Parece convincente. A idéia é simples: se você não pode usar o dedo para ligar o interruptor, a lâmpada fica desligada, não é? Isto seria muito desejável em condições em que o interruptor (o receptor) são muito ativos, como por exemplo na acondroplasia.
No entanto, as coisas não são tão simples e há dúvidas quanto ao modo como a FP-1039 age. Em 2011, em uma entrevista para uma outra revista (3) o Dr. Moosa Mohammadi (veja o link ao lado para a página dele) apontou que uma das características dos FGFs-alvo da FP-1039 é que eles não costumam circular livremente pelo corpo. O estudo das interacções entre os FGFs e seus receptores mostrou que eles são mantidos como que aprisionados na vizinhança dos seus receptores por um outro grupo de moléculas presentes na matriz celular (interstício), os proteoglicanos associados a sulfato de heparan (HSPGs). As cartilagens de crescimento são ricas em HSPGs. Dado este padrão estrutural, Dr. Mohammadi questionava que o modo de ação da FP-1039 poderia ser menos específico (ou não exatamente visando os FGFs). Uma hipótese seria a de que a FP-1039 estaria competindo com FGFs pelos HSPGs. Sem HSPGs, o FGFR não pode ser ativado. Apesar dessas dúvidas, a FP-1039 tem demonstrado que funciona nos modelos de câncer testados.

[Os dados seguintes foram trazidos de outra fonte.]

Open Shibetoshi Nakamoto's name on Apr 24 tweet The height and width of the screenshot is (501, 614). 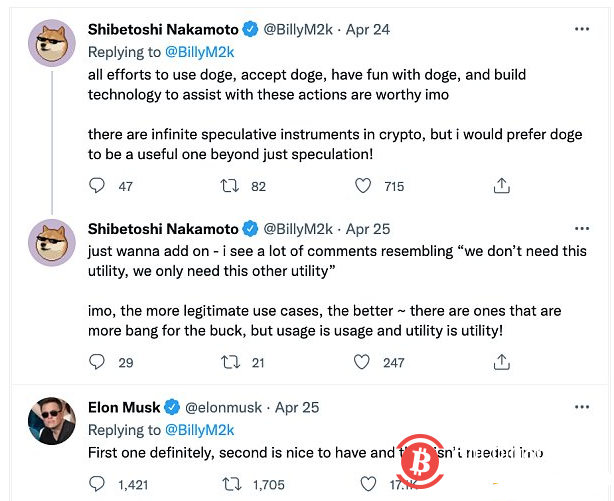click(x=163, y=30)
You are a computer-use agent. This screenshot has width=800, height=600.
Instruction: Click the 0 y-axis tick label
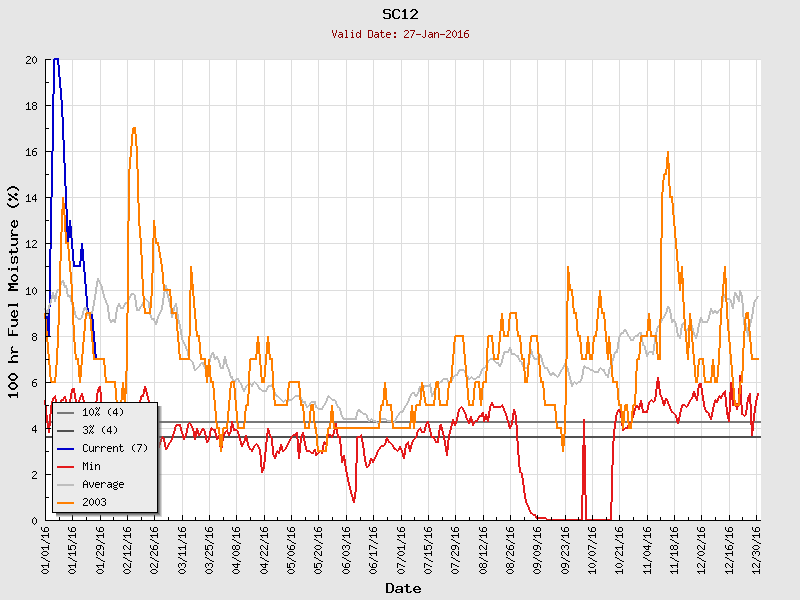(x=34, y=520)
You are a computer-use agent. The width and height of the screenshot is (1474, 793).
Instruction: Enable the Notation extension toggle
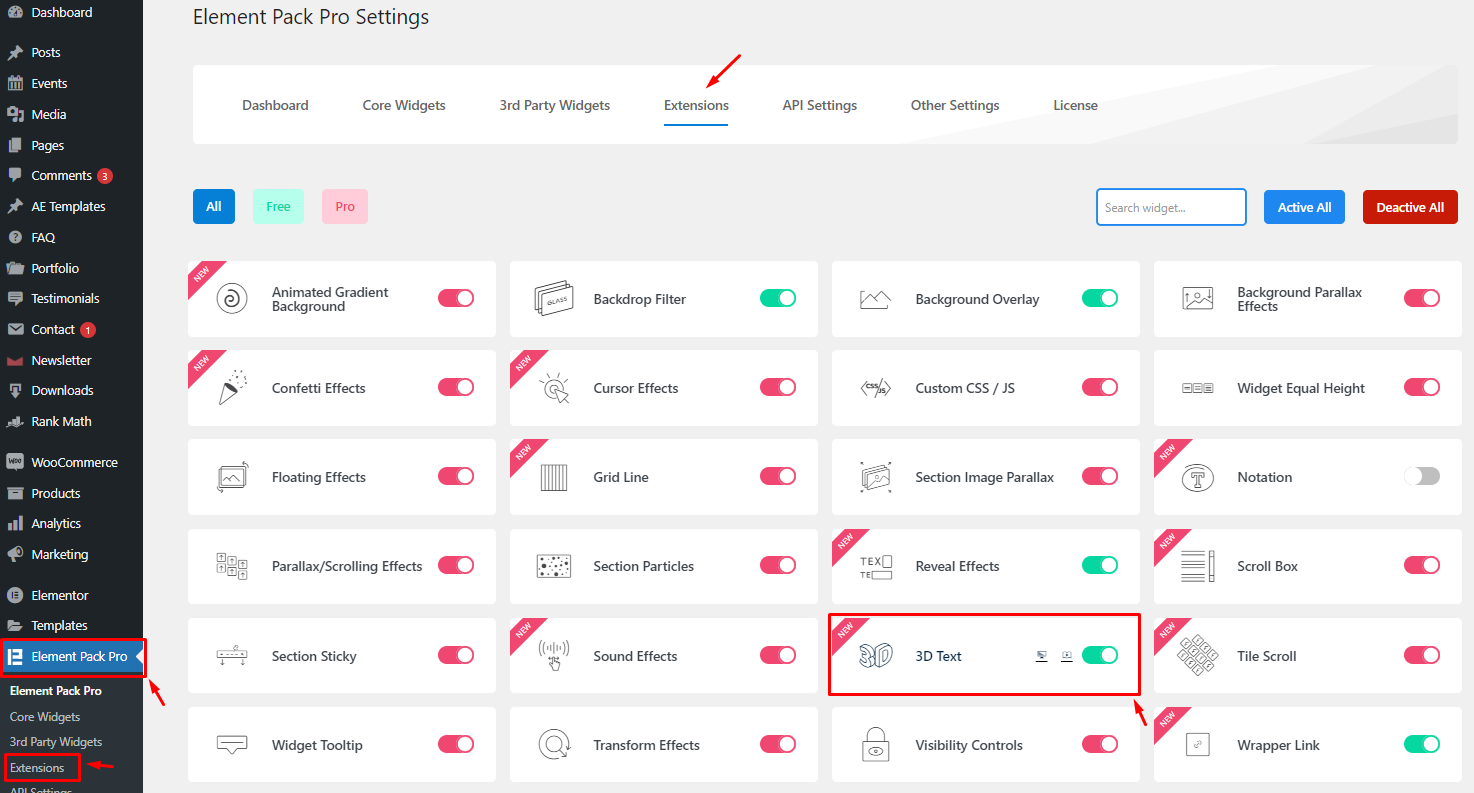(1421, 477)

Poderia uma estratégia como esta ser usada para tratar a acondroplasia?
Em teoria, a resposta é sim. O mesmo princípio que justifica seu uso no câncer que abusa da sinalização do FGFR1 ou FGFR2 é válido para as situações em que o FGFR3 é o alvo. É importante saber que os mesmos FGFs que se ligam ao FGFR1 se ligam ao FGFR3. Se os ligantes estão aprisonados, o receptor continua desativado e não sinaliza ou exerce os seus papéis na atividade celular. Em uma condição como a acondroplasia, onde só queremos parar o receptor, esta poderia ser uma possível solução.
A questão aqui é mais uma vez ter uma molécula como a FP-1039 testada em modelos animais que carreguem a mutação do FGFR3 presente na acondroplasia. O perfil de toxicidade deste composto em particular já está basicamente entendido (lembre-se, o trabalho pré-clínico já foi feito, bem como o primeiro estudo clínico), então a primeira coisa é verificar se ele iria funcionar em um modelo animal. Talvez, nos estudos já realizados para o câncer, os cientistas que trabalham com ele já poderiam ter identificado uma resposta do FGFR3 à droga: as placas de crescimento em ratos nunca fecham definitivamente, portanto, um efeito residual da droga poderia ser observado nos animais testados, se os pesquisadores prestaram atenção a este padrão. Em outras palavras, é possível que os animais testados tivessem mostrado crescimento adicional durante os testes com a medicação exeprimental.
Referências
1. Harding TC et al. Blockade of nonhormonal fibroblast growth factors by FP-1039 inhibits growth of multiple types of cancer. Sci Transl Med 2013;5:178ra39.
2. Tolcher
A et al. Preliminary results of a dose escalation study of the fibroblast
growth factor (FGF)
“trap” FP-1039 (FGFR1:Fc) in patients with advanced malignancies. 22nd
EORTC-NCI-ACR symposium on molecular targets and cancer therapeutics november 16-19,
2010. Berlin, Germany.
3. News and analysis. Deal watch: HGS and FivePrime in FGF 'ligand trap' deal. Nat Rev Drug Discov 2011;10(5):328.